Let's go back to the beginning : which colour do you prefer ? Can you tell why you prefer blue to, let's say, green ? The replies to these questions certainly don't target the same preferences as the intuitive ones measured by psychologists, or talked about in the case of birds. Our reflective preferences, the ones we are able to talk about and on which we will take resolutions, are not necessarily the same as the ones that drive us, and on which we may not always be able to reflect.
This distinction itself has still to be argued for – readers of Kent Berridge may suggest it amounts to a distinction between liking and wanting. But they would have to tell whether we are able to reflect more on what we like than what we want – and why. Readers of Rozin's work on disgust may claim it reminds of the difference between cognitive and non-cognitive forms of preferences. There are other ways to go, which may or may not be parallel to the ones made about beliefs (for an intense discussion about this distinction for doxastic attitudes, see György Gergely, Dan Sperber and Maurice Bloch here). But we need to sort this out.

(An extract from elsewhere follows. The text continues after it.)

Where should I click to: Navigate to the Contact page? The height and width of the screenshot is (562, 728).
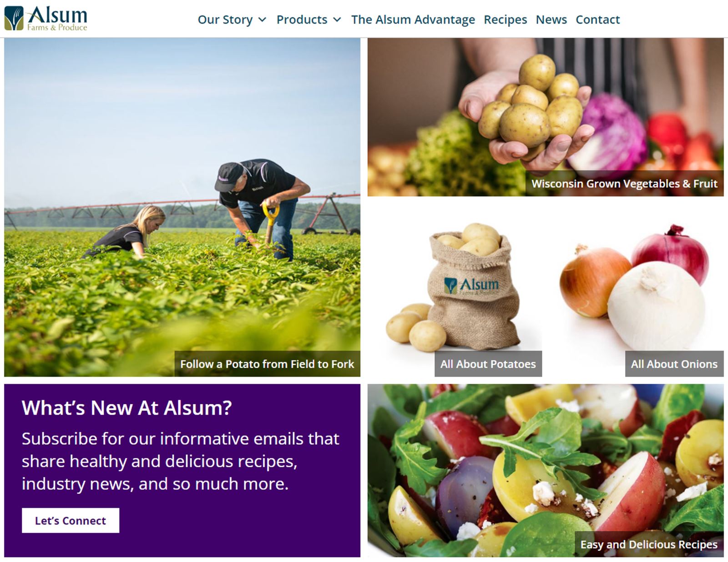(x=597, y=20)
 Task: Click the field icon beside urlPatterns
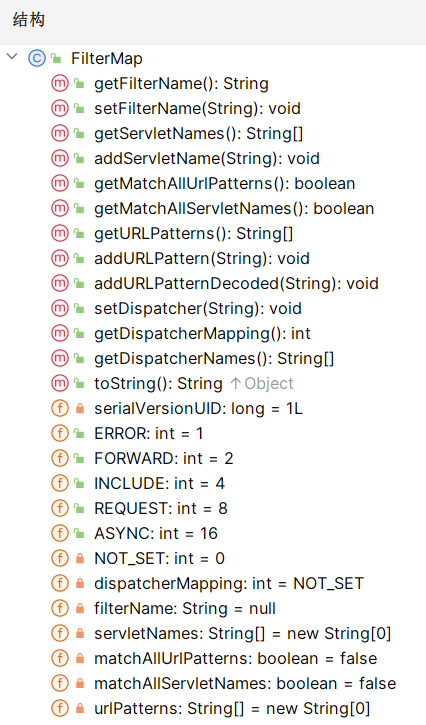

Keeping this tentative distinction in mind, the case of the little girls who like pink gets therefore interesting again – and not only because they show that neither hard-wired nor sociological theories.
First, they can provide an interesting case of 'ambivalent' preference – between the intuitive drive and the reflected preference. They both crave for it and are (occasionally) able to offer (poor) expressions of, or justifications for what they like : 'because it's the most beautiful colour', etc.
Second, they show how hard it is to determine what the content of preferences are : do they like pink as a feature, or do they like pink objects ? There has been a lot of debates on whether we perceive objects or features – and it's interesting that the question has not been much asked about preferences. The case of birds suggests that preferences are about colour as a feature – but is it the same for human colour preferences, in their wide variety of levels ?
Finally, the fact that the girls finally stop buying pink things suggest that preferences exhibit drastic variation from time to time. Before trying to explain this change, we need to know what sort of change this is : does this mean that preferences have an intrinsically contextual element ? Or are they absolute, and it is just a change in their expression ? I'd like to know.